- **TASK OBJECTIVE**
Once the line containing "The image size is (1372, 869)." is found, set down that line and each one after it exactly, through the end of the entries.

[[ RECORDS SHOWN, beginning ]]

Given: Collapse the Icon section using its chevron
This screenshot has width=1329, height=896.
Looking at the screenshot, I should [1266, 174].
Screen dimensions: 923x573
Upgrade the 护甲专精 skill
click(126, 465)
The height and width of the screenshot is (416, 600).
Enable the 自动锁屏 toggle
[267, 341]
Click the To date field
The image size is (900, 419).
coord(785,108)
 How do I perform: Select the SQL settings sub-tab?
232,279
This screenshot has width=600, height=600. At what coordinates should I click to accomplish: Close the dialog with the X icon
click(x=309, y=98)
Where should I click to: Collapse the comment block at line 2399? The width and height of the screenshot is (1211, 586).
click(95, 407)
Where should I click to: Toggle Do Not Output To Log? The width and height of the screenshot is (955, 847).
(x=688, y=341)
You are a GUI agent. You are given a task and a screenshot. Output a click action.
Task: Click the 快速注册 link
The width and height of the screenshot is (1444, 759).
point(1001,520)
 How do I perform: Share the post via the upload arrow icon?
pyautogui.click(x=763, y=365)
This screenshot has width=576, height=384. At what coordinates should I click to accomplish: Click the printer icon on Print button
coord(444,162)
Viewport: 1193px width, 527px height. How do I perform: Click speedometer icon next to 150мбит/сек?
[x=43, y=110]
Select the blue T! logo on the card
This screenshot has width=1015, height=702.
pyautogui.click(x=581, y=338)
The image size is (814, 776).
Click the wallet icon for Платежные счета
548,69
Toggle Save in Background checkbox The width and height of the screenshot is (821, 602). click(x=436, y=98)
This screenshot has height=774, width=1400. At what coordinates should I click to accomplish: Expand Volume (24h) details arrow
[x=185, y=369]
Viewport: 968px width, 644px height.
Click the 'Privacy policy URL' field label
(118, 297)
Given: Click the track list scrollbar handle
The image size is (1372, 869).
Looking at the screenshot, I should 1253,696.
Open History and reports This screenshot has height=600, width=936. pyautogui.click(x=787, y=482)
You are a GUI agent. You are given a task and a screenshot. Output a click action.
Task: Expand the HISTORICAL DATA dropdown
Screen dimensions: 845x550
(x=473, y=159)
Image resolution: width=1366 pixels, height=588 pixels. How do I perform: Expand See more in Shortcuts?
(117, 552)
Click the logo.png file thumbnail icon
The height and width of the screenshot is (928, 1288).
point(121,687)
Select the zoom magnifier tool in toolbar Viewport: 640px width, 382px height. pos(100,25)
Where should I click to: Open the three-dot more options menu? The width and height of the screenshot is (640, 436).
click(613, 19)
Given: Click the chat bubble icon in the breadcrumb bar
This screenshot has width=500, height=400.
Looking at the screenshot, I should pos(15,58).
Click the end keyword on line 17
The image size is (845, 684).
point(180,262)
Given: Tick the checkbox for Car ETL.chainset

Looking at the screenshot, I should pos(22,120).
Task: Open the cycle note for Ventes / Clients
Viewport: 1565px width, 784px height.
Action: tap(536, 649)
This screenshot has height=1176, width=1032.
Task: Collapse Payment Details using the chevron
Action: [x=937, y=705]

[[ RECORDS SHOWN, end ]]

- **ANSWER BOX**
The image size is (1372, 869).
Looking at the screenshot, I should 1253,696.
Open History and reports This screenshot has height=600, width=936. pyautogui.click(x=787, y=482)
You are a GUI agent. You are given a task and a screenshot. Output a click action.
Task: Expand the HISTORICAL DATA dropdown
Screen dimensions: 845x550
(x=473, y=159)
Image resolution: width=1366 pixels, height=588 pixels. How do I perform: Expand See more in Shortcuts?
(117, 552)
Click the logo.png file thumbnail icon
The height and width of the screenshot is (928, 1288).
point(121,687)
Select the zoom magnifier tool in toolbar Viewport: 640px width, 382px height. pos(100,25)
Where should I click to: Open the three-dot more options menu? The width and height of the screenshot is (640, 436).
click(613, 19)
Given: Click the chat bubble icon in the breadcrumb bar
This screenshot has width=500, height=400.
Looking at the screenshot, I should pos(15,58).
Click the end keyword on line 17
The image size is (845, 684).
point(180,262)
Given: Tick the checkbox for Car ETL.chainset

Looking at the screenshot, I should pos(22,120).
Task: Open the cycle note for Ventes / Clients
Viewport: 1565px width, 784px height.
Action: tap(536, 649)
This screenshot has height=1176, width=1032.
Task: Collapse Payment Details using the chevron
Action: [x=937, y=705]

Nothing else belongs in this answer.